The new partisan parlor game in Washington is a devilish one, all about sucking the life out of the Obama administration one aide at a time. Unfortunately by targeting Van Jones, a man with an unfailing belief and passion for the environment and the creation of a green agenda for America, the right has only succeeded in forcing out a bright, competent person of color who could have done a lot of good for this country.

http://voices.washingtonpost.com/44/2009/09/06/van_jones_resigns.html

When I first met Jones in the late ‘90s, I was naturally impressed. On New California Media, a television program I hosted and produced on PBS and cable outlets in the state, Jones was a frequent guest. He was a Yale law grad and the founder of the Ella Baker Center for Human Rights in Oakland, and when I needed someone to comment on community issues, Jones knew his stuff and his rhetoric. His was passionate,intelligent and smooth. I figured politics would be a natural progression. But when his focus turned to green and the environment, while I was surprised, I saw it as a good move for him politically. And more his style.

Green is everybody. Green is the world. Green is the future.

For any person of color, race is always an issue. In environmental issues, race is often a key dividing line between who gets to go green and  who stays toxic.  People of color are all too often shut out and dumped on when the talk turns to green. So Van going green made a lot of sense. But I also felt that going green gave him a sense of liberation from tired old race politics. Van was no child of ’60s. He was now. Going green gave him some real stuff to chew on in the coming years.

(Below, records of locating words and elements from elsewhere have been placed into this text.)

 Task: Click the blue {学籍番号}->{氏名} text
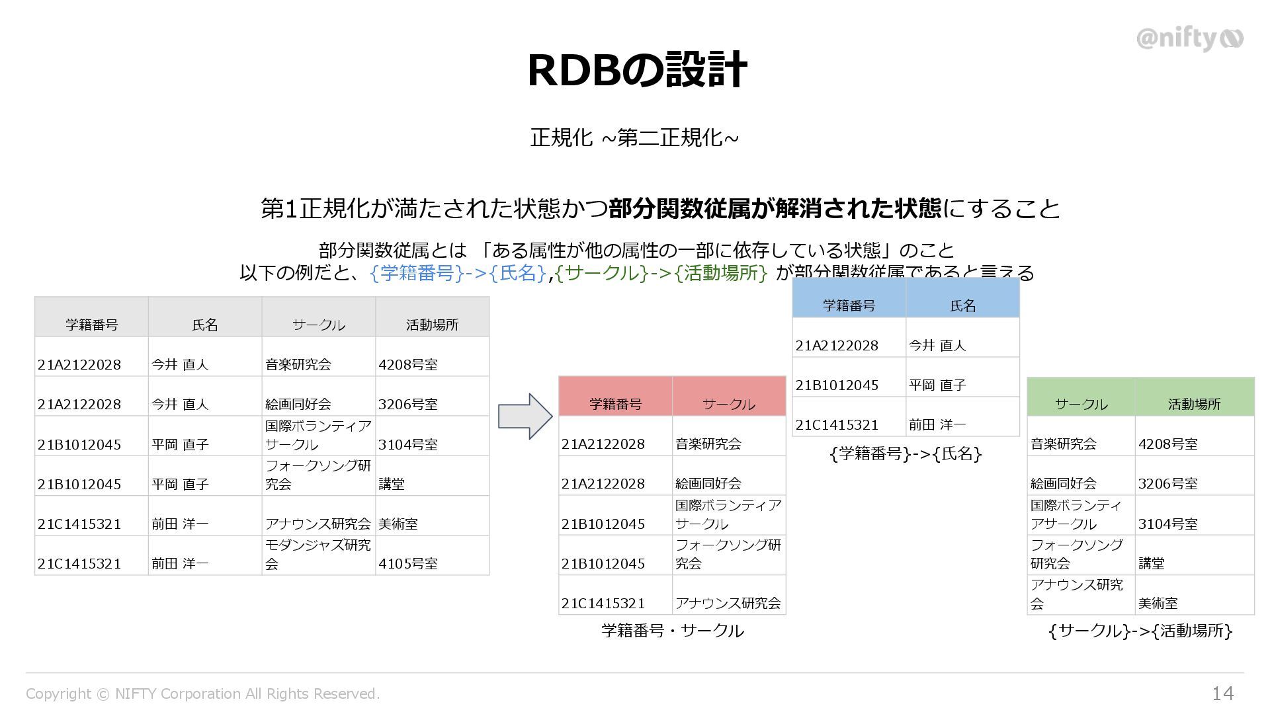[x=458, y=272]
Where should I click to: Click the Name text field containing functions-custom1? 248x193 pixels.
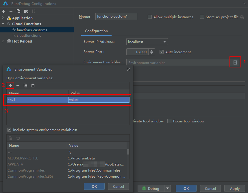[116, 17]
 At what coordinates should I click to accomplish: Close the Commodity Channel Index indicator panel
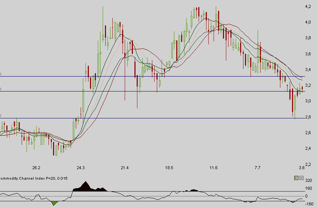tap(301, 178)
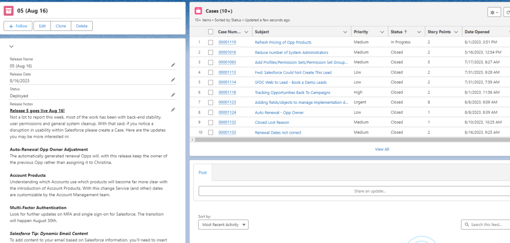
Task: Select the checkbox for case 00001123
Action: click(211, 102)
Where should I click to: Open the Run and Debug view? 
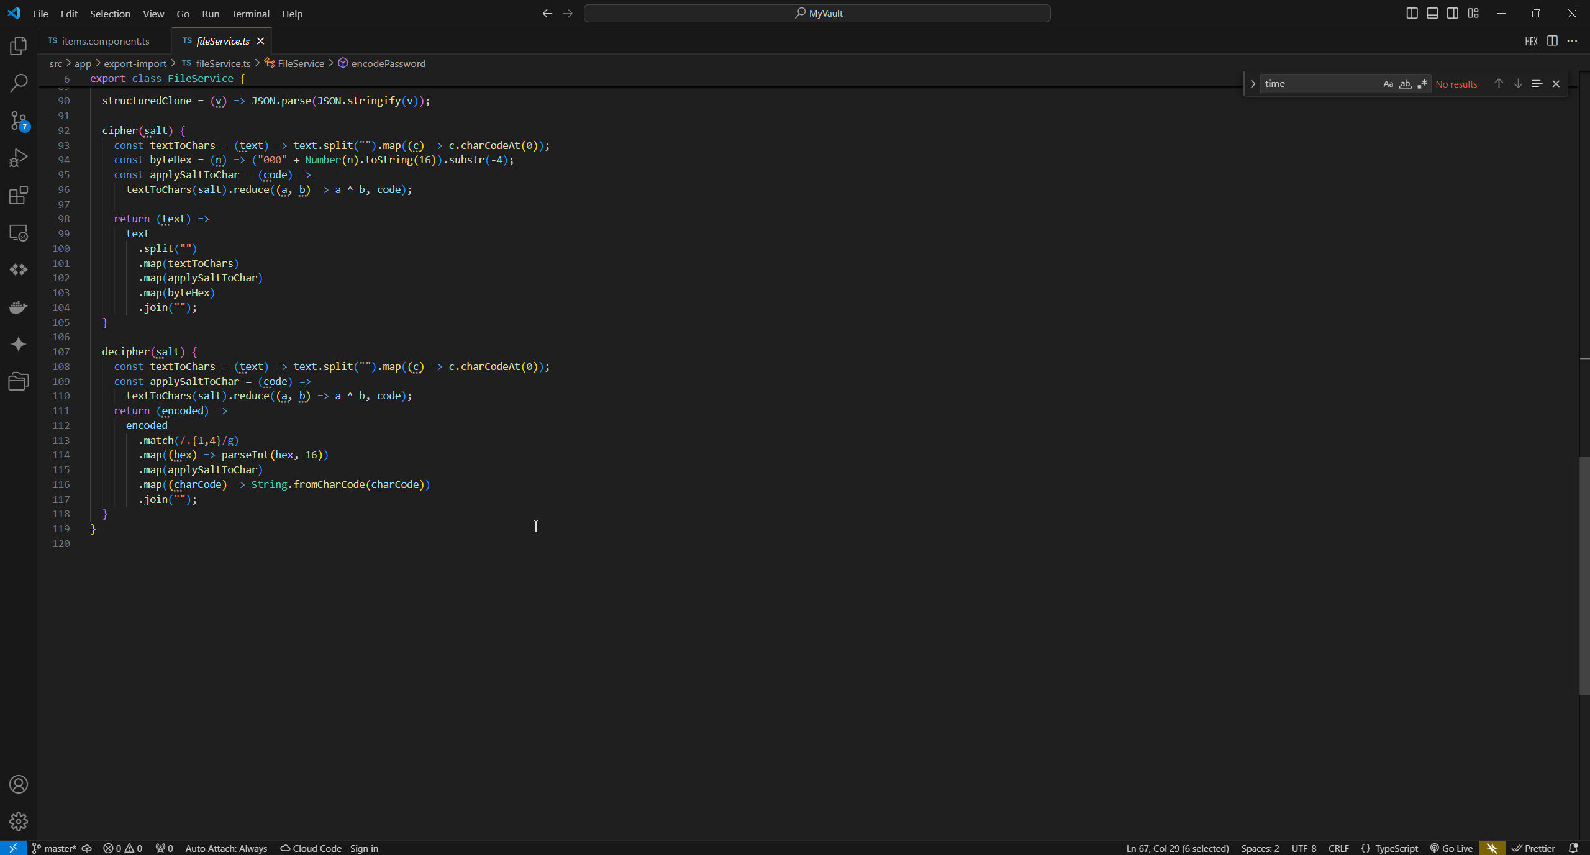[19, 158]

So isn’t it ironic that what comes back to haunt him are statements and positions from his activist past.  None of it is relevant. Anti-war stuff?Crude references to Republicans?  But all of it can be made to be a distraction as Jones pointed out in his resignation statement. And once the right finds a small hole to exploit, it bores in and makes it seem like the Grand Canyon. What would have come next? Van Jones with Paris Hilton? Breaking pita bread with Muslims? In the absurd political world of the right, it’s all fair game in the effort to find things that will destroy an administration one person at a time.

If good people like Van Jones can’t fight these kind of tactics, then public life in the age of the politics of personal destruction is simply not worth it.

Van Jones’ resignation is a loss because he represented the hope that a lot of young people saw in the Obama campaign. Maybe that’s the right’s grand plan. Kill the hope.